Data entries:

········

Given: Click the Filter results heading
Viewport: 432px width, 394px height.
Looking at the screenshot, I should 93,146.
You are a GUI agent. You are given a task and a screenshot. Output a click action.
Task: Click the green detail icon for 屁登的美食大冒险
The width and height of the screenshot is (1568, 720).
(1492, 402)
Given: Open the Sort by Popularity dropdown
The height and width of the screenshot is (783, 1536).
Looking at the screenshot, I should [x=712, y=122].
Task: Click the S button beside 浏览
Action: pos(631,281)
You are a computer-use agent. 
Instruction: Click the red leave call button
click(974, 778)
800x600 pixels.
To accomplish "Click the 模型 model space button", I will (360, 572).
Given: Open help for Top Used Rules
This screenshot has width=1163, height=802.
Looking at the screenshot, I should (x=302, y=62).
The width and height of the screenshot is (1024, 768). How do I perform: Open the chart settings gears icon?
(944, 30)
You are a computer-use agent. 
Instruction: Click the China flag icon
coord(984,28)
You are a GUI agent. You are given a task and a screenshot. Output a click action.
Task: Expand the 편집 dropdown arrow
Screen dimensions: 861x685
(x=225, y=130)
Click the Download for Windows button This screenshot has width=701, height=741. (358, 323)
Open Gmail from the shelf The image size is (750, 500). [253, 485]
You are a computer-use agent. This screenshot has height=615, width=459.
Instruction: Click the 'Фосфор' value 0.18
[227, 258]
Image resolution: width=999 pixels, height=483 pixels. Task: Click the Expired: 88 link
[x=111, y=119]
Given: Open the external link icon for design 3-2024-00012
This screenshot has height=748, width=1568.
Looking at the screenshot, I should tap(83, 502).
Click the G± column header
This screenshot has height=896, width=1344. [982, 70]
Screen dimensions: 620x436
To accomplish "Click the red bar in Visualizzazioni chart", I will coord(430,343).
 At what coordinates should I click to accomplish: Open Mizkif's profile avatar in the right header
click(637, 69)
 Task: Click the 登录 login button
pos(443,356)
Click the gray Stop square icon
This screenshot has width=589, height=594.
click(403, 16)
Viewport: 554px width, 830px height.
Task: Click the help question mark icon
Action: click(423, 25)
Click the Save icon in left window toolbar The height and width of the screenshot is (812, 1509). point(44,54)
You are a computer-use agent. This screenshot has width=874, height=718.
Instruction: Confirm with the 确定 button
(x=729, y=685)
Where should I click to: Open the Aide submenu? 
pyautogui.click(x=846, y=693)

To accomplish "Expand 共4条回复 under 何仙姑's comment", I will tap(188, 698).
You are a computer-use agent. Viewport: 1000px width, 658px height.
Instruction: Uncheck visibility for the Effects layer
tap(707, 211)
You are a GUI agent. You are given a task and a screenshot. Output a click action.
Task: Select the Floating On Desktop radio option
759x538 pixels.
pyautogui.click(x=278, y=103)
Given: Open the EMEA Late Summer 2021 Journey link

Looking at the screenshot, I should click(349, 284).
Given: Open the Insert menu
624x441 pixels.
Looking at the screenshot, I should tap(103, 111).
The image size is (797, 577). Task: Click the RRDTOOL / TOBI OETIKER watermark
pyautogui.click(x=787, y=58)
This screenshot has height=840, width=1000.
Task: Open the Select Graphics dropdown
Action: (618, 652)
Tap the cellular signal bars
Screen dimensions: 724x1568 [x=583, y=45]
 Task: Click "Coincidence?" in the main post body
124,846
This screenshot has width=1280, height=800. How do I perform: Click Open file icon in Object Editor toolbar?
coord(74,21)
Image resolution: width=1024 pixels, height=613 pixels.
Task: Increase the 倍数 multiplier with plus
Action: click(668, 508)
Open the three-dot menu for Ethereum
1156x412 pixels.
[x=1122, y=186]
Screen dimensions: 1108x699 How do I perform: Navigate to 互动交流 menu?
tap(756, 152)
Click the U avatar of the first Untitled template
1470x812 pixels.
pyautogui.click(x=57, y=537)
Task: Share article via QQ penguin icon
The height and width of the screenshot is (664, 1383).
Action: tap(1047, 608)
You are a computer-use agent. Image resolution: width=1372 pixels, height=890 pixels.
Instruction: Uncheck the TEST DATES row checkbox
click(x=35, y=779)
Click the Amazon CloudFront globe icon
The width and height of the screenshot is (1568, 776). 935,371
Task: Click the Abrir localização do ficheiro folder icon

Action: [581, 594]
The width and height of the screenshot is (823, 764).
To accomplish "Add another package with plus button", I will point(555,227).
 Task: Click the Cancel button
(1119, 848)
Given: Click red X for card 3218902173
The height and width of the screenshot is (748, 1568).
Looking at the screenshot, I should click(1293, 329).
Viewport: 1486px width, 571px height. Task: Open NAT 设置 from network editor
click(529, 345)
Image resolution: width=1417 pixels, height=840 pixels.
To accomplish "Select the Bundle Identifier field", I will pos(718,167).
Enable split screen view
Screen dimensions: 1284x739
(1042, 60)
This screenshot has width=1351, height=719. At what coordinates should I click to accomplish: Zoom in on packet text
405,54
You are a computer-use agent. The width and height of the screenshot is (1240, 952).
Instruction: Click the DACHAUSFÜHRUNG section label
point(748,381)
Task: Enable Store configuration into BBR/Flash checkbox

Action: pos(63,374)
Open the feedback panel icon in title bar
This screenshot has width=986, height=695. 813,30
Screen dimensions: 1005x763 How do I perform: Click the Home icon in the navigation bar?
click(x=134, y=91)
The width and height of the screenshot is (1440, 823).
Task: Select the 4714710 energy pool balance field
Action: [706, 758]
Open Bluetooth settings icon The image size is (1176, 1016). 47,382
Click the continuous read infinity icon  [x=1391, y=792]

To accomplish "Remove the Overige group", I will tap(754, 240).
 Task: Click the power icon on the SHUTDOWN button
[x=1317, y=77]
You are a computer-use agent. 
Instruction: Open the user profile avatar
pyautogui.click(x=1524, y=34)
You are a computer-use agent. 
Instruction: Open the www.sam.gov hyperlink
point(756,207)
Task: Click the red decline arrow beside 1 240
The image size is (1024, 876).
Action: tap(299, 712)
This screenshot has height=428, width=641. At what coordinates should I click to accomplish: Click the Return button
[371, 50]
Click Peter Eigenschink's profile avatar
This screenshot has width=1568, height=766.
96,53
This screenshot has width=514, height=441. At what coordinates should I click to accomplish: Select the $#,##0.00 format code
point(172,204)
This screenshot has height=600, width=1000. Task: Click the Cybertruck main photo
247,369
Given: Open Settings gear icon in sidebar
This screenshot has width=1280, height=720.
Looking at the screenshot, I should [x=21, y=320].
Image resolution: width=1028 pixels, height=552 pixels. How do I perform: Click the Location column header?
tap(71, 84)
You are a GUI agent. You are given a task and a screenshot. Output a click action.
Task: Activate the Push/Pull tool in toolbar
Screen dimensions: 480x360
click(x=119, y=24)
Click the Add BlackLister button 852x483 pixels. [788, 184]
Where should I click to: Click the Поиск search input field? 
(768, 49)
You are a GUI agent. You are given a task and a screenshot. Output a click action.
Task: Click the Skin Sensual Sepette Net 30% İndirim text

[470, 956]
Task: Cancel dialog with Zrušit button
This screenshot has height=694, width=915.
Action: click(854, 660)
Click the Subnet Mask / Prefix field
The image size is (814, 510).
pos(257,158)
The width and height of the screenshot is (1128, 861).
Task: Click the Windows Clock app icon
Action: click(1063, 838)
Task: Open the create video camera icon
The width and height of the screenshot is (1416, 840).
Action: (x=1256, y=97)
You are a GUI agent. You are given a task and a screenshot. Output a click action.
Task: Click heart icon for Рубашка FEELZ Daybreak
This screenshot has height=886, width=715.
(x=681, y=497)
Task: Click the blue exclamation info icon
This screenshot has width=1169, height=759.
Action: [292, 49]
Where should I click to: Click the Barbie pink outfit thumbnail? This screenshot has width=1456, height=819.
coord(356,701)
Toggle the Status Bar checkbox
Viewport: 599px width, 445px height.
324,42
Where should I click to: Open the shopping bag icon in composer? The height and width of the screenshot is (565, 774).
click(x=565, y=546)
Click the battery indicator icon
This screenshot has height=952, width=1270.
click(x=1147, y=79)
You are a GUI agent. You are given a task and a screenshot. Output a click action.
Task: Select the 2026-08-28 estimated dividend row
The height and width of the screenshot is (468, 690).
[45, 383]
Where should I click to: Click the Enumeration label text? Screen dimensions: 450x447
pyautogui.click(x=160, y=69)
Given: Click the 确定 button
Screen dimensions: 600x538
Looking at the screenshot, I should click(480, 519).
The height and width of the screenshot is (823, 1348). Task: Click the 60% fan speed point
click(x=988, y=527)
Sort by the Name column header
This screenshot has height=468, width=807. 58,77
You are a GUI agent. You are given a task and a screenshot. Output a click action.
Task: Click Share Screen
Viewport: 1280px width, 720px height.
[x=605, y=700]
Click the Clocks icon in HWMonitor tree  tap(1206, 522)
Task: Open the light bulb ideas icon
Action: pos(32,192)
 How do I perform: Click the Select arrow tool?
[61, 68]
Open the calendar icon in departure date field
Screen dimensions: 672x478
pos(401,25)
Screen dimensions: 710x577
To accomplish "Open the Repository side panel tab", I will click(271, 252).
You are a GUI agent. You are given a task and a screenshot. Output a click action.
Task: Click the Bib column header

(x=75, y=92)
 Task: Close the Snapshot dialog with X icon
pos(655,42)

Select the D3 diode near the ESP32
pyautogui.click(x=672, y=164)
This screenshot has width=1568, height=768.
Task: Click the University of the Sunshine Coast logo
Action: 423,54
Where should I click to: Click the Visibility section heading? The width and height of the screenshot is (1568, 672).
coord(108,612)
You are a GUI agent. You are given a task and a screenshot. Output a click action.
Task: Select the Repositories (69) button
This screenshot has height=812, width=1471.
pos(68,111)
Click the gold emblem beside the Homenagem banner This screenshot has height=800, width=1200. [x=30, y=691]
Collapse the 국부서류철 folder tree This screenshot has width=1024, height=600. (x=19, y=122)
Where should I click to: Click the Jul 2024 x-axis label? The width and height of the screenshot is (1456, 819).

········

_Stated goal:_
Give back every line of the items above that contains the word "text".

_Correct answer:_
This screenshot has width=1351, height=719. At what coordinates should I click to accomplish: Zoom in on packet text
Task: Click the Skin Sensual Sepette Net 30% İndirim text
Where should I click to: Click the Enumeration label text? Screen dimensions: 450x447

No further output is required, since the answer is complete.